Abstract

INTRODUCTION: There exist substantial uncertainty in understanding the benefit of organizational paradigms in stroke centers. METHODS: Studies between 1990 and 2021 were analyzed from electronic databases. Critical time measurements, functional independence, and mortality were all compared. IBM SPSS 23 and Rev Manager were used for statistical analysis. RESULTS: 7,232 patients’ data were collected from 24 studies. MT+IVtPA vs. IVtPA only did not show significant difference between both cohorts when analyzing NIHSS (p = 0.461). When conducting a subgroup analysis to interpret differences between MS and DS patients in each treatment method, no significant difference (p > 0.05) was noted for the mean time of symptoms to onset and the mean stroke onset to successful recanalization time for the Mt+IVtPA (p = 0.267) and IVtPA cohorts (p = 0.461). The MT+/-IVtPA reported significant differences between MS and DS patients in both these times (p < 0.001 and p = 0.011, respectively).
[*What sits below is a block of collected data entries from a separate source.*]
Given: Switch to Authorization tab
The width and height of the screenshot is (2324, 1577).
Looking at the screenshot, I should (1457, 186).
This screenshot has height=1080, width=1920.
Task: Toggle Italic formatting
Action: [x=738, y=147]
Moreover, no significant difference was noted for mortality at 90-days and symptomatic intracranial hemorrhage (sICH) among these different thrombolytic groups for the DS and MS model patients in all three treatment method cohorts (p = 0.941 for the MT+IVtPA group, p = 0.993 for the MT+/-ItPA and N/A for IVtPA only). The MT+/-IVtPA cohort was the only one to show a significantly larger percentage of patients in the DS group, compared to the MS, to have a mRS score of 3-6 (bad functional outcome) (p = 0.034). CONCLUSIONS: Our results showed that there is no sufficient significant difference in clinical efficacy based on MS or DS models in each treatment type.